So we tried again the next day.  I waited this time.  I brought my Kindle and twirled around in a computer chair for about 2 hours while he completed the exam.  He tested out of the Introduction to Spanish course, but didn’t do so well in the other sections, well, he passed, but not enough to opt out of those sections of the course entirely.

So his first course online was Introduction to Computer Science.  Seems like a good one to start with.  Only he found it tediously boring.  When it came time to take the exam, he missed an entire section (because it was boring) and failed.  He had the option to do an extra credit activity (for a fee of course) and passed with a 77.  

The second online course was Online Classroom Study Techniques.  Again, this seemed like a good course, even helpful perhaps?  But just like the first course, he found it BORING!  He procrastinated and then the last day to turn in the exam he had made plans with friends, so rushed through it and guess what?  Failed again.  He did the extra credit activity and passed with a 70.

You can probably guess that I wasn’t a happy camper at this point.  As an incentive, I drew up a potential income chart.  If he scored above a 90, he would earn 500 pesos.  An 80 would earn him 200 pesos.  No earnings for grades in the 70s.  Anything below that, woe betide him.  He must reimburse me for the retake fees.  AND he would not be allowed to say at the little house in Sunflower Valley overnight until he brought his grades up.

The third online course was Mathematical Reasoning and he bellyached about that, but the first week he completed 70 percent of the course. He was doing well.  He had 80-100% correct answers on his activities.  Then he let it slide.  He logged on to complete the final section, worth 25% of his grade to find out that the course had closed the previous day, 3 days early, due to technical problems with the site.  So he failed AGAIN!

For some reason we couldn’t register for the recuperation activity, site problems I guess. So he would have to take the course over again.
__________________________________________________
* **Set problem**
Name every online course the passage says he took, in the order he took them. The material after this point comes from a separate source and has no connection to the passage.

* **Material**
__________________________________________________
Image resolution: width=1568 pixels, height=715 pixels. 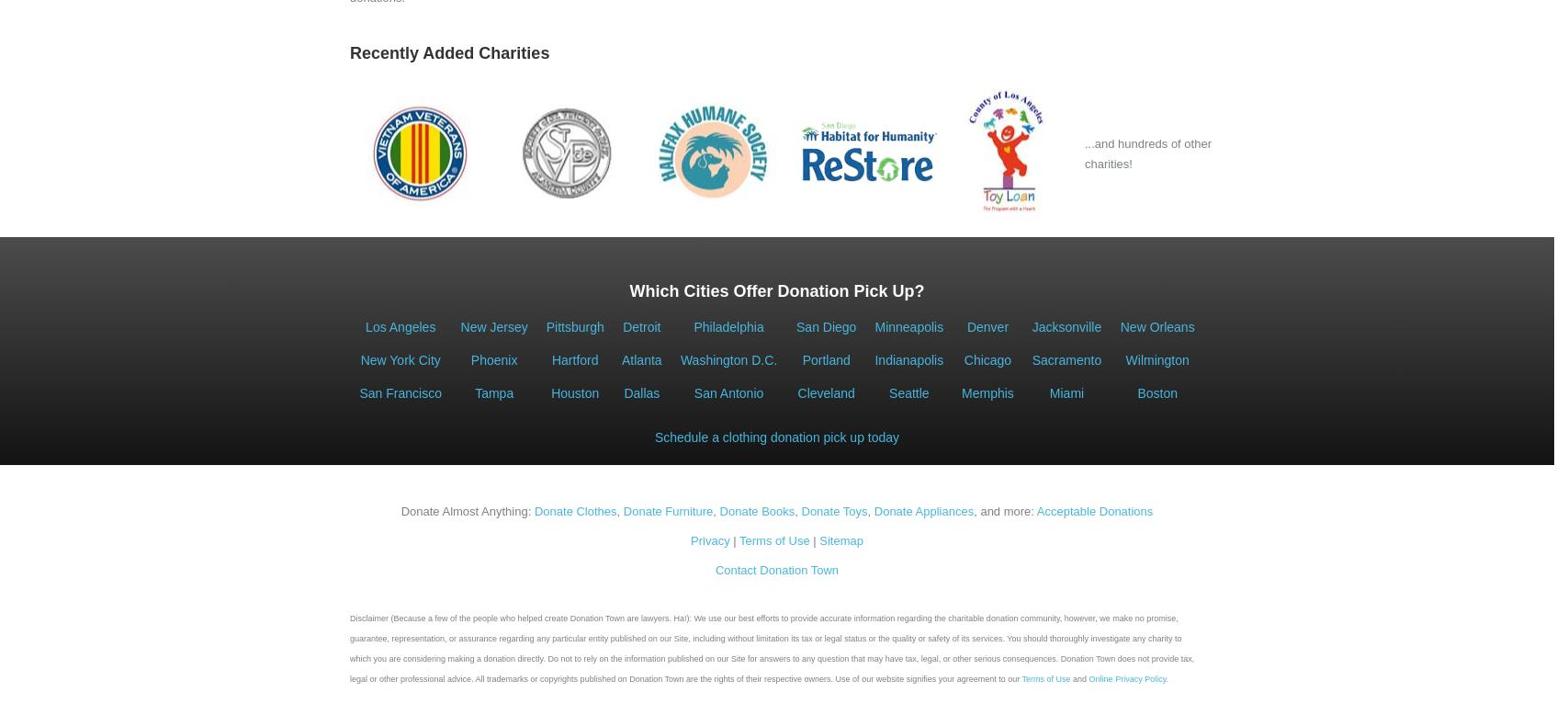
__________________________________________________
* **Result for this task**
Introduction to Computer Science
Online Classroom Study Techniques
Mathematical Reasoning